On February 17, 2011, at 1530 eastern standard time, an amateur-built experimental Flaglor Kolb MK III airplane, N213, registered to and operated by a private owner, experienced a violent vibration in cruise flight at 1,500 feet above ground level, followed by a total loss of engine power. The pilot performed a forced landing to trees and the ground in the vicinity of Stetson, Maine. The personal flight was operating under the provisions of Title 14 Code of Federal Regulations Part 91, and no flight plan was filed. Visual meteorological conditions prevailed, and the airplane sustained structural damage to the right wing and forward fuselage. The sport pilot reported minor injuries. The flight originated from Old Town, Maine, at 1330, and was en-route to Dexter, Maine. Use your browsers 'back' function to return to synopsisReturn to Query Page
The pilot stated that about 30 flight hours before the accident, the airplane experienced a severe vibration in flight. He shut the engine down and made a successful forced landing to a nearby airport.

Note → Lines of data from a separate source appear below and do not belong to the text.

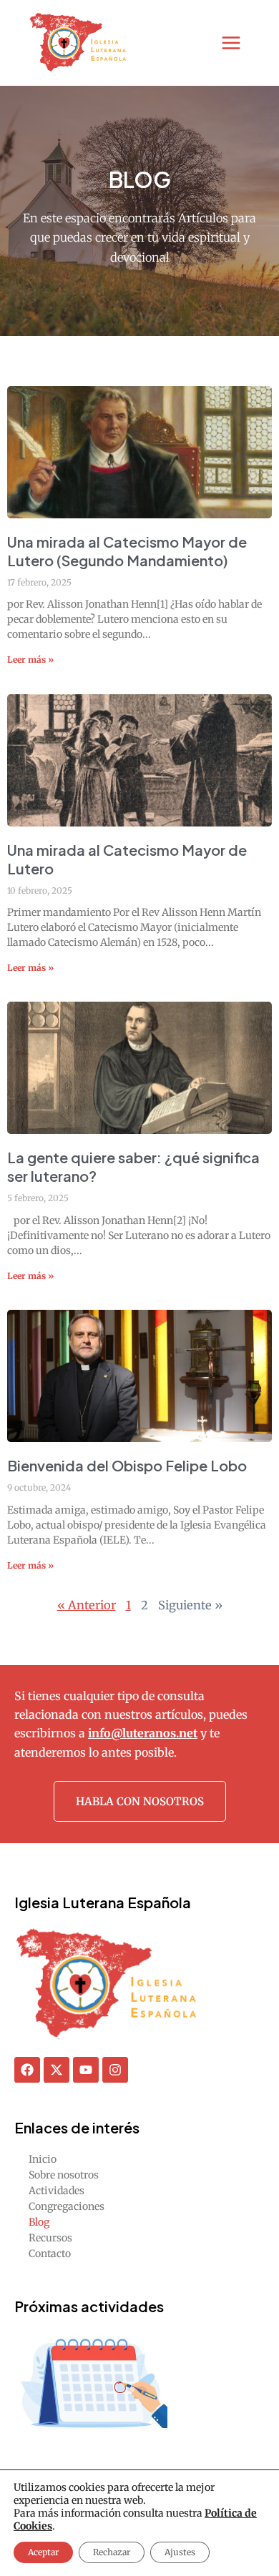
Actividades (56, 2190)
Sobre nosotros (64, 2174)
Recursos (50, 2237)
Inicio (43, 2159)
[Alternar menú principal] (231, 43)
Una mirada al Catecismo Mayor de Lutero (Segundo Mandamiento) (127, 551)
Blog (39, 2222)
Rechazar (111, 2552)
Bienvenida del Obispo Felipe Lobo (127, 1465)
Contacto (50, 2253)
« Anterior (86, 1605)
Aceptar (43, 2552)
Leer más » (30, 659)
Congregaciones (66, 2206)
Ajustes (180, 2552)
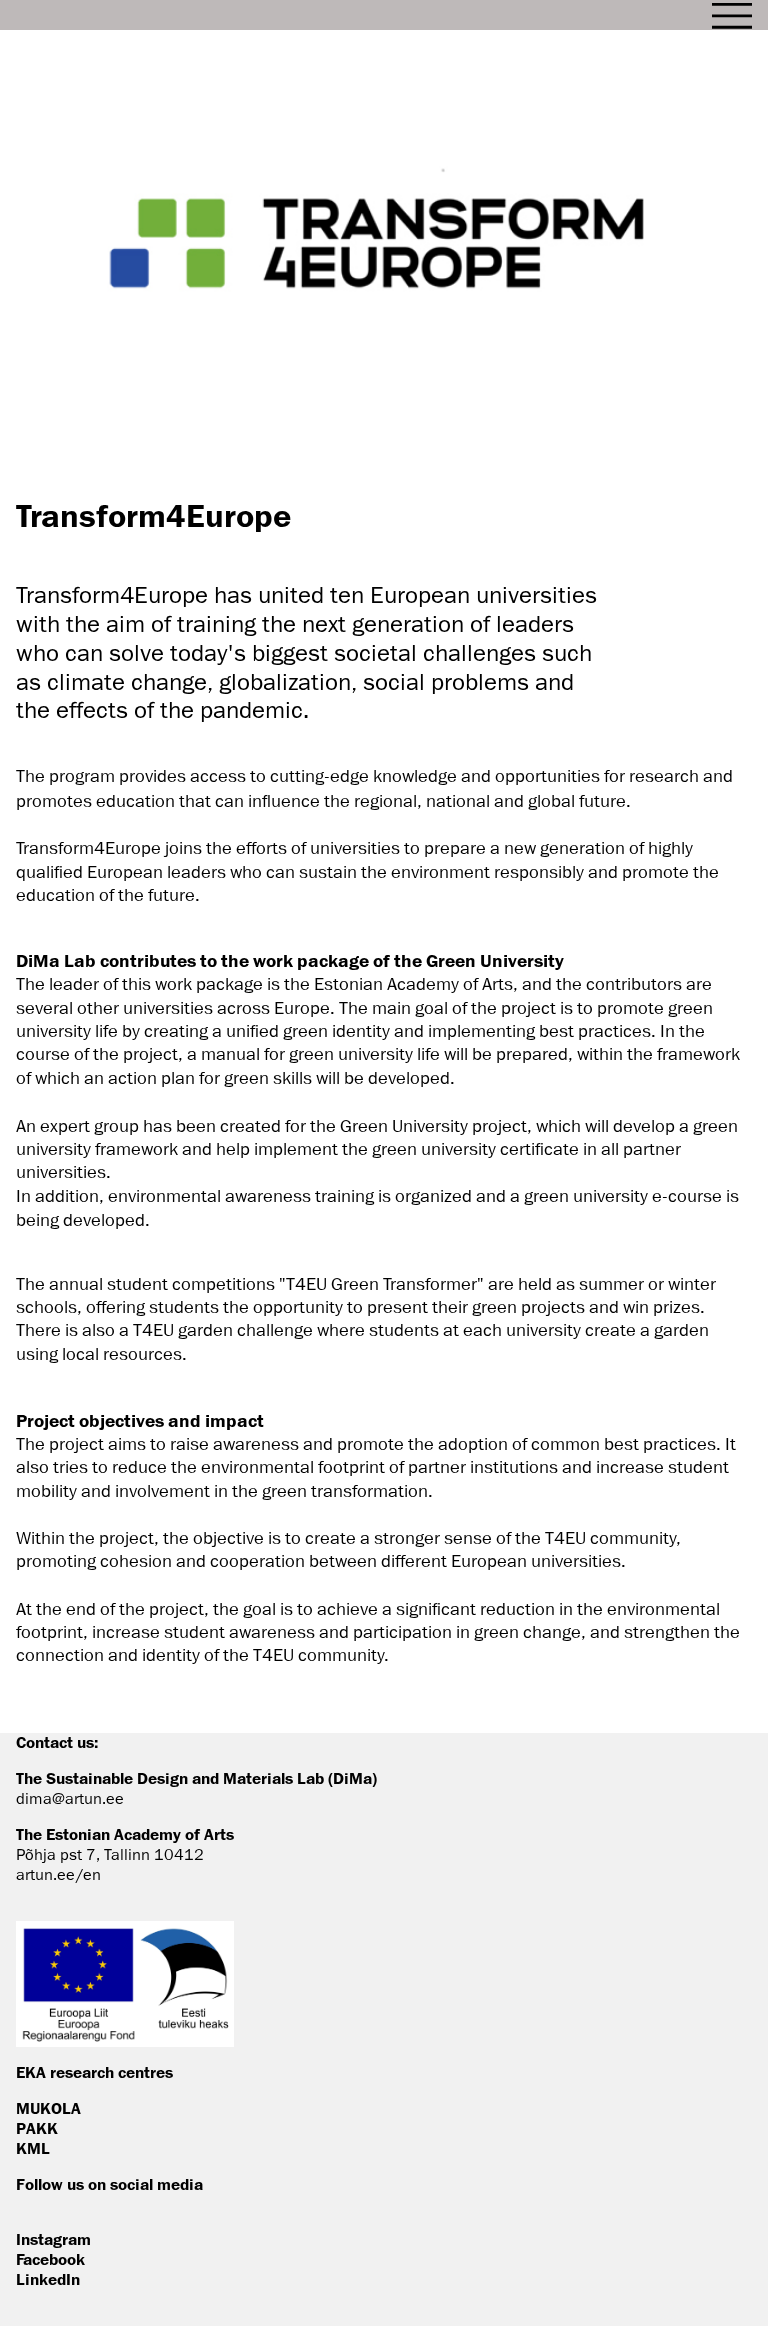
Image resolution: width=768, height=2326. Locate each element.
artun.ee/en (58, 1875)
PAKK (37, 2128)
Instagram (53, 2239)
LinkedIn (48, 2279)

Examination of the airplane revealed a triangle shaped aluminum plate on the rear of the propeller hub had cracked. The front and rear propeller hubs were replaced by Warp propellers. He installed the propeller hub and same propeller blades on July 10, 2010, and began flying again without any vibrations. The total hours on the propeller blades are unknown.
Examination of the crash site revealed the airplane impacted trees and came to rest upright in 3 to 4 feet of snow, on a heading of 360 degrees magnetic. The forward nose section of the cabin area was bent upward and to the right. The forward windscreen, instrument panel, and cabin roof were partially separated. The cabin seats remained intact and the pilot's seat belts and shoulder harness were in use at the time of the accident. The fuel tank was not ruptured and was more than half full. Continuity of the flight control system was confirmed from the cabin area aft to all flight control surfaces. The right main landing gear remained attached to the fuselage and was bent rearward.
The right wing remained attached to the wing root. The leading edge of the right wing was damaged, extending about 2 feet outboard of the wing root. The remainder of the leading edge sustained minor damage. The wing strut remained attached to the wing and the fuselage. The right flap and aileron remained attached at all attachment points.
The left wing remained attached to the wing root and was not damaged. The wing strut remained attached to the wing and the fuselage. The right flap and aileron remained attached at all attachment points.
The tail boom was bent upward. The vertical fin, rudder assembly, horizontal stabilizers and both elevators were not damaged.
The engine assembly remained attached to the engine mounts aft of the cabin area. Both carburetors had separated from the engine assembly and were hanging by their fuel lines and throttle cables. One composite propeller blade was de laminated and the remaining two propeller blades were not damaged. Examination of the remaining engine assembly and accessories revealed no anomalies.
The propeller blades labeled blade Nos. 1, 2, and 3, and both propeller hubs were sent to the NTSB Materials Laboratory for further analysis. The fracture and separation of a portion of the after body of blade No. 1 initiated as a transverse fracture, originating near the trailing edge of the blade. The transverse fracture was progressive in nature, with the crack propagating in some combination of fatigue and/or stress rupture under continually applied loads. Blade No. 2 also exhibited a pattern of parallel transverse cracks on its aft side, but with no evidence of delamination. Blade No. 3 was also visibly damaged, with a significant delamination or disbonding of the woven carbon-fiber composite skin from the forward side of the blade, along with a delamination at the trailing edge. Blade No. 3 also exhibited a pattern of parallel transverse cracks on its aft side. This damage was consistent with bending of the tip of the blade to forward under air loading.
The hub that was replaced in July 2010 was fractured as a result of a fatigue crack that extended 5.7 inches, with over stress regions at either end that were 0.09 inch and 0.23 inch long. The fatigue crack originated from a stress concentration caused by the sharp indentation of the edge of a faceplate bolted to the aft outer surface of the hub. The Rotax model "E" gear box was forwarded to an authorized repair station and placed in a bonded area until an examination could be conducted by the manufacturer under the supervision of a Federal Aviation Administration inspector. Examination of the "E" gear box was conducted and revealed there were no internal worn parts or signs of vibration producing damage.